PROBLEM DETAILS: Among the records below, determine how many lines have the word "name" in them; output only the number.

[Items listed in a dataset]
***

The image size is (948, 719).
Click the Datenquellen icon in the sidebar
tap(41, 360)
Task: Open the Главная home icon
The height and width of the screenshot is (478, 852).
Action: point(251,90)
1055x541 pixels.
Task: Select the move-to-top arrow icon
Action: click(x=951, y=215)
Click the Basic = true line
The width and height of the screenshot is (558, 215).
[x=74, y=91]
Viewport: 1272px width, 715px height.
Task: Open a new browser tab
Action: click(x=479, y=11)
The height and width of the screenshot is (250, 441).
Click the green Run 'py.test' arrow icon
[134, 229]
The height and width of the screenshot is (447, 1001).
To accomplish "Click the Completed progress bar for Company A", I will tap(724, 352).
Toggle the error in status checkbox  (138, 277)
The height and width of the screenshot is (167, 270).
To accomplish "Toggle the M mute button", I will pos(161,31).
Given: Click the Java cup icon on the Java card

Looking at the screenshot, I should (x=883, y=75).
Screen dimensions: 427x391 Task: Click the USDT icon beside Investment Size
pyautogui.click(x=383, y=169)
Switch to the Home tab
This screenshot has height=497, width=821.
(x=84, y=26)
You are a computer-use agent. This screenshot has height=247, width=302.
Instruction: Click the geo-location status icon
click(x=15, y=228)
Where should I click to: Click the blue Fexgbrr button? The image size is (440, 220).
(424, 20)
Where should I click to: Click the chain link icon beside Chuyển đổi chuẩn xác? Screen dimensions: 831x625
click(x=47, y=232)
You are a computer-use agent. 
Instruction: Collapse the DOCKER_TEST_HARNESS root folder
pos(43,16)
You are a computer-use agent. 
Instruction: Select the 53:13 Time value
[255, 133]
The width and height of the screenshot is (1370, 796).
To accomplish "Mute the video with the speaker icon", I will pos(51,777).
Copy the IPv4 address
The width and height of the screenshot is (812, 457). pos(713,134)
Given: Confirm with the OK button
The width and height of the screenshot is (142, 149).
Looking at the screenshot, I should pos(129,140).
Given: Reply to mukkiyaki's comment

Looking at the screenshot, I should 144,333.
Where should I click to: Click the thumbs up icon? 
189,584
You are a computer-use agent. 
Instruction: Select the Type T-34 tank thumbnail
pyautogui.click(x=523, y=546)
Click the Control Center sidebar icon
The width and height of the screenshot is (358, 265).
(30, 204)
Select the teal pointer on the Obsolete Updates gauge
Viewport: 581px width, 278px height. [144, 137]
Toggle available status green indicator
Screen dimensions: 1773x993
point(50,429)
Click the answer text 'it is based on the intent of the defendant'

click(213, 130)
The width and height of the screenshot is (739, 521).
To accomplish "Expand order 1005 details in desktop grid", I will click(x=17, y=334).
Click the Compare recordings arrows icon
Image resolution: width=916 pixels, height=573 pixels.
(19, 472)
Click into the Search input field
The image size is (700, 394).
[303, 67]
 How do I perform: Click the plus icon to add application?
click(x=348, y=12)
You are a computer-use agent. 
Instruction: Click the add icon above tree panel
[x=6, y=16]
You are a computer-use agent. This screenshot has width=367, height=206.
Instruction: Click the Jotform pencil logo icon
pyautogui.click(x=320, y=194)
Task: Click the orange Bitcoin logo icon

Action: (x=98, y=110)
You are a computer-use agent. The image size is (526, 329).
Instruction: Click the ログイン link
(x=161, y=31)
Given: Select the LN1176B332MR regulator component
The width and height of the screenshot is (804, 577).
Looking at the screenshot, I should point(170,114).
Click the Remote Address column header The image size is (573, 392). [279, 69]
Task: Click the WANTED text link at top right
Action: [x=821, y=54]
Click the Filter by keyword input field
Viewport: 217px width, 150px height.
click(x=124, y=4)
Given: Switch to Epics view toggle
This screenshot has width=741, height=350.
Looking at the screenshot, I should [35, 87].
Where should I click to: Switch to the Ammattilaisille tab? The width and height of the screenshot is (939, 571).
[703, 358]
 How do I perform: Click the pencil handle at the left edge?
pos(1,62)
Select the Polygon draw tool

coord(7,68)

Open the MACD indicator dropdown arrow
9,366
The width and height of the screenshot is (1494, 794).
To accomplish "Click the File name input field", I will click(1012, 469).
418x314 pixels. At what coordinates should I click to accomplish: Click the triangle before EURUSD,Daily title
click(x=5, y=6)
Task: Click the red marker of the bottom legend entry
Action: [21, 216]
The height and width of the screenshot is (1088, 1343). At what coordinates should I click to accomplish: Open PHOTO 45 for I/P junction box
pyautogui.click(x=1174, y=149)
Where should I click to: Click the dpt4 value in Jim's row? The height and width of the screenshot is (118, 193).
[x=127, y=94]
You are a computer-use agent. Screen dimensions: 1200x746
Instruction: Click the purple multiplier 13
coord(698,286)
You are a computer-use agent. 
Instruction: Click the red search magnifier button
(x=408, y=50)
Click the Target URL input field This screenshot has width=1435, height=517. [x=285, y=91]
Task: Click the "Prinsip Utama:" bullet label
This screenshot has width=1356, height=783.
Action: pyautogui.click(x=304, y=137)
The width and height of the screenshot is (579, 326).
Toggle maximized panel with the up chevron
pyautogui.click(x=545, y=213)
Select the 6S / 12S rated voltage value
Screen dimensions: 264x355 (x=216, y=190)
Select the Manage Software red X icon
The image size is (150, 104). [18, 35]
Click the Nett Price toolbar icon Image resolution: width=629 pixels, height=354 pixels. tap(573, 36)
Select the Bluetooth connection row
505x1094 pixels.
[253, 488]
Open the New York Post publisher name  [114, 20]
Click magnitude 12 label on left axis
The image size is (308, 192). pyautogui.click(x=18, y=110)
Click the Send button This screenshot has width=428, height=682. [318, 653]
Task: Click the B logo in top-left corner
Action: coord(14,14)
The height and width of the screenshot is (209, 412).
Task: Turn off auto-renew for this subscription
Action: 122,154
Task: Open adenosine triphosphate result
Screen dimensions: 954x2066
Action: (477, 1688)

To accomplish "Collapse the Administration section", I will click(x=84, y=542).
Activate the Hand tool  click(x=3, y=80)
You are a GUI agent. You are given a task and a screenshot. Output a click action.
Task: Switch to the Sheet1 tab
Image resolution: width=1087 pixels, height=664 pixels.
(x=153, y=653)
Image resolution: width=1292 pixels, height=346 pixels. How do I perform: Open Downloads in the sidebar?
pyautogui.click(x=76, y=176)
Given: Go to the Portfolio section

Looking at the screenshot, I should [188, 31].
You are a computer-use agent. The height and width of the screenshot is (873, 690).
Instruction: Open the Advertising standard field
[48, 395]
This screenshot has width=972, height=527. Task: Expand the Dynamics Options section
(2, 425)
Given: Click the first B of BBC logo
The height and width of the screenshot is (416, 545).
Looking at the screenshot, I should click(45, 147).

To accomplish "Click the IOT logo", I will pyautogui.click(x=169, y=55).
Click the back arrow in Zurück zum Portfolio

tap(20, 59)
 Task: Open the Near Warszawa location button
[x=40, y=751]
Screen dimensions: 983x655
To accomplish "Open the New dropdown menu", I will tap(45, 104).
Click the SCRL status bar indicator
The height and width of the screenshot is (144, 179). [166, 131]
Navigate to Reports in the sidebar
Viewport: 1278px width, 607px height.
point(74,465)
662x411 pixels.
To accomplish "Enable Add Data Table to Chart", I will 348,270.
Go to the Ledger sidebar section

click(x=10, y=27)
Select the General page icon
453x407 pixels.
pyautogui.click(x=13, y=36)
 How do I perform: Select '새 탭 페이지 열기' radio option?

***

REPLY: 2